Fall Webworms Invading Area Trees

It looks like thick spiderwebs in trees with defoliated branches and Tom Springstun, Scott County Purdue Extension Educator said that area residents have been calling his office about the fall webworms.
These white to tan fuzzy caterpillars have black dots on their back and can be up to an inch and a half long. When unchecked by the wide variety of insects and birds that feed on them, caterpillars can defoliate entire trees in late summer.
“Although this late season defoliation is too close to the time of leaf drop to harm plant health, most homeowners prefer to keep unsightly webs off their trees,” said Springstun.
Control of fall webworm caterpillars is best achieved if actions are taken before the tree is covered with webs. Small webs can be simply pruned off, or raked off with your hand, and destroyed if only a small proportion of the tree is affected, and they are within easy reach, he said. “Streams of high pressure from a water hose may also be effective in getting the webs out of trees,” he said.
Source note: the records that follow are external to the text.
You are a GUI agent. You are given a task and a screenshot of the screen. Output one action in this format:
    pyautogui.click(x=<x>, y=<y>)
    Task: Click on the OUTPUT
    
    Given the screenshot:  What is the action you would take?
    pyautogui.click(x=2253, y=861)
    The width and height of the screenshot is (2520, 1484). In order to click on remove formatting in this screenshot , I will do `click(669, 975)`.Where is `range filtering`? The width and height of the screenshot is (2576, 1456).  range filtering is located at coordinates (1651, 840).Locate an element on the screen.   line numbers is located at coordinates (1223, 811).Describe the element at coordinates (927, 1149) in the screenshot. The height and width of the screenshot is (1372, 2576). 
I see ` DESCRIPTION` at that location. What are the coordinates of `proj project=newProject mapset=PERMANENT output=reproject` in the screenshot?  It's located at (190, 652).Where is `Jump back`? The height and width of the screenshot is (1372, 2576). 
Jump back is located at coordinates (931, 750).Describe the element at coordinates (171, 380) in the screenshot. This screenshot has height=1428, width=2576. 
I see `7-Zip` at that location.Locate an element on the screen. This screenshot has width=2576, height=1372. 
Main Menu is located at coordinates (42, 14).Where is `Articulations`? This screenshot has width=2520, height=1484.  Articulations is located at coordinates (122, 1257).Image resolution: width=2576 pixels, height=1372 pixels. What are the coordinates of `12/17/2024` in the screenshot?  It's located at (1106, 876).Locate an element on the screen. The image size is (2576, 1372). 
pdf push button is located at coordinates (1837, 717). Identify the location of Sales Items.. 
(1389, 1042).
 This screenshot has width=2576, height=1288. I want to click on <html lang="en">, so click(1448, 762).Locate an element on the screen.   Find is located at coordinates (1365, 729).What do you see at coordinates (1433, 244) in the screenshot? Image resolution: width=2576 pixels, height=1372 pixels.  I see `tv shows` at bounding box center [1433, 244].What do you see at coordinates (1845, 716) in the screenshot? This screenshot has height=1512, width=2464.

“Pesticides should only be used when the extent of the webbing or number of webs is too large to make pruning practical,” Springstun said. Applications of the biobased insecticides acelepryn and Bacillus thuringiensis, which conserve the webworm’s insect natural enemies, are especially effective when applied early in the infestation process.
“The fall webworms and their resulting silky webs covering them will not kill your trees, but the webs will likely remain in the trees through the winter if they are not removed,” he said.